Under the new system, users sending or receiving a request from an account showing unusual behaviour, such as having very few mutual friends or listing a location in a different country, will see a notification encouraging them to review the request carefully before accepting it.

The alert is meant to help users decide whether to proceed with the request, reject it, or block the account.

WhatsApp introduces device-linking scam warnings

On WhatsApp, Meta is rolling out new alerts to stop scammers from tricking users into linking their accounts to a fraudster’s device.

According to the company, scammers sometimes impersonate talent competitions or other promotions and ask users to vote on a website by entering their phone number. Victims are then prompted to provide a device-linking code sent to their WhatsApp account.

In other cases, users may be persuaded to scan a QR code that secretly links their WhatsApp account to a scammer’s device.

“To stay ahead of these tactics, WhatsApp will now alert you when behavioural signals suggest a linking request might be suspicious,” Meta said in a blog post.

The warning will show where the request originated and notify users that it could be a scam before the account is linked.

Messenger expands AI-powered scam detection

Meta is also expanding its advanced scam detection system on Messenger to more countries this month, although the company did not specify which markets will be included.

The tool uses artificial intelligence to analyse patterns commonly associated with scams, including suspicious job offers and other fraudulent messages sent by unknown contacts.

If the system detects a potential scam, Messenger will warn the user and ask whether they want to share recent chat messages for an AI review. When a scam is confirmed, the platform will recommend blocking or reporting the account and provide information about common online fraud tactics.

Meta steps up enforcement against scam networks

Meta said it removed more than 159 million scam ads in 2025, with 92% taken down before being reported by users.

The company also shut down 10.9 million Facebook and Instagram accounts linked to criminal scam centres during the year.

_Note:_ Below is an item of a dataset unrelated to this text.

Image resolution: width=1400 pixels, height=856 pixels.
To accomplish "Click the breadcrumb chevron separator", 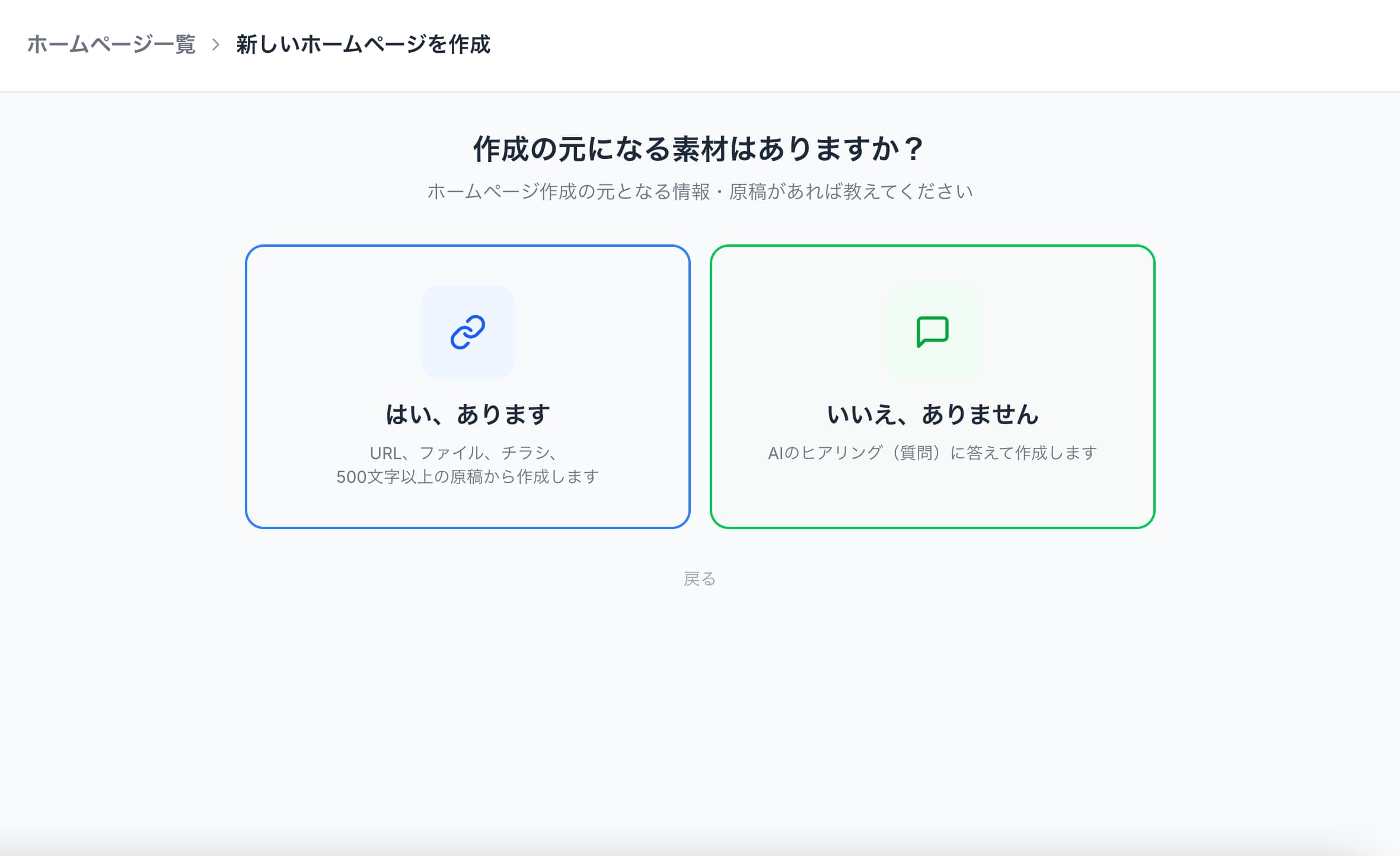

In a recent global enforcement operation involving several law-enforcement agencies, Meta investigators disabled more than 150,000 accounts connected to scam networks, while the Royal Thai Police carried out 21 arrests linked to the activity.

The company also worked with the Nigeria Police Force and the UK National Crime Agency to dismantle a scam centre in Agbor, Delta State, leading to the arrest of seven suspects accused of targeting victims in the United Kingdom and the United States.

AI tools targeting impersonation scams

Meta said it is relying on artificial intelligence to detect sophisticated scams, particularly those involving impersonation of celebrities, public figures or brands.

The AI systems analyse signals across text, images and account behaviour to identify deceptive tactics such as fake fan pages, misleading bios and fraudulent links that mimic legitimate websites.

The technology also helps the company detect domain impersonation, where scammers redirect victims to websites designed to look like trusted platforms.

Advertiser verification to curb scam ads

As part of its anti-scam strategy, Meta said it is expanding advertiser verification requirements across its platforms.

The company aims for verified advertisers to account for 90% of its ad revenue by the end of 2026, up from about 70% today.

Meta said this will focus primarily on high-risk advertising categories, while lower-risk businesses such as small local retailers will account for the remaining share.

Global awareness campaigns

Meta added that technology alone cannot stop online fraud, stressing the importance of public awareness campaigns.

The company said it has partnered with organisations including the UN Office on Drugs and Crime (UNODC) and the International Justice Mission to run global campaigns aimed at helping people recognise and avoid online scams.

“Scammers are constantly evolving their tactics, and so are we,” the company said. “We will continue investing in technology, partnerships and education to help keep people safe across our platforms.”